WHAT IS BEING ASKED.
The answer is a number and only a number: how many lines of the data include the string "will"?

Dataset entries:
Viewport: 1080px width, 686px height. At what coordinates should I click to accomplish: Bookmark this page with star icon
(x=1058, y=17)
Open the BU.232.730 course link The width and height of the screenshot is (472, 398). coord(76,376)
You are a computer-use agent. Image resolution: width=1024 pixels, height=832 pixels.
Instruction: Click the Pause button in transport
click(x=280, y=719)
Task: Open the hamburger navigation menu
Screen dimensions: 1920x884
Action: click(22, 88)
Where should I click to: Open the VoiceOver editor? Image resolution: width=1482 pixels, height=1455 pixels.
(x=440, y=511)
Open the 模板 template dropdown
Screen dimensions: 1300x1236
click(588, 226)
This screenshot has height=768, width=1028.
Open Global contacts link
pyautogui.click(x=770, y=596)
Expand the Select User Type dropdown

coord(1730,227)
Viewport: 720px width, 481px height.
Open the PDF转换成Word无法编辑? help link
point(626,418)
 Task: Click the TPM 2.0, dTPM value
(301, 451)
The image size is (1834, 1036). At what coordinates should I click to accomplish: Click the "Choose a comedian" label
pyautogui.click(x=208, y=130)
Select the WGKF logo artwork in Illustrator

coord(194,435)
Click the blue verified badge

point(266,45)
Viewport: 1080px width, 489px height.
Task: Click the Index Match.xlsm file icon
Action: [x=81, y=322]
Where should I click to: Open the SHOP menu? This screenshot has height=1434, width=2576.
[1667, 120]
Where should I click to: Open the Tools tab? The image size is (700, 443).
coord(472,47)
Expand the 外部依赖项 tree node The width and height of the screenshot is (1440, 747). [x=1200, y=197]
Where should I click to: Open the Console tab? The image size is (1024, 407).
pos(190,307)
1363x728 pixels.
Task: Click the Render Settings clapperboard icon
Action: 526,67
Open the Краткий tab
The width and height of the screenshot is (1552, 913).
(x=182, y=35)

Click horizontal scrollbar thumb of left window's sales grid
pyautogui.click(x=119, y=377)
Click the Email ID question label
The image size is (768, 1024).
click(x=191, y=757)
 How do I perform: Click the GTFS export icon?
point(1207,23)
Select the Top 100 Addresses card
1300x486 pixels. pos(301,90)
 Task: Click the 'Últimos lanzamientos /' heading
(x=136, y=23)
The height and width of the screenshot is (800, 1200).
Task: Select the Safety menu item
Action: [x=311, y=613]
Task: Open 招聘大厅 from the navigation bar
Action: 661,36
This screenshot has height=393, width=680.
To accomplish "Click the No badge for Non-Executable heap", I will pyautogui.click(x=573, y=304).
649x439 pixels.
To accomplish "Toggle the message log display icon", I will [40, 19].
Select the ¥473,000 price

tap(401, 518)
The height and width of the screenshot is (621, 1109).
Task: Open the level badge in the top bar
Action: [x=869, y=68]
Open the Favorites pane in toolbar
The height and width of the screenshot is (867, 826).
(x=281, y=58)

RESULT BELOW.
2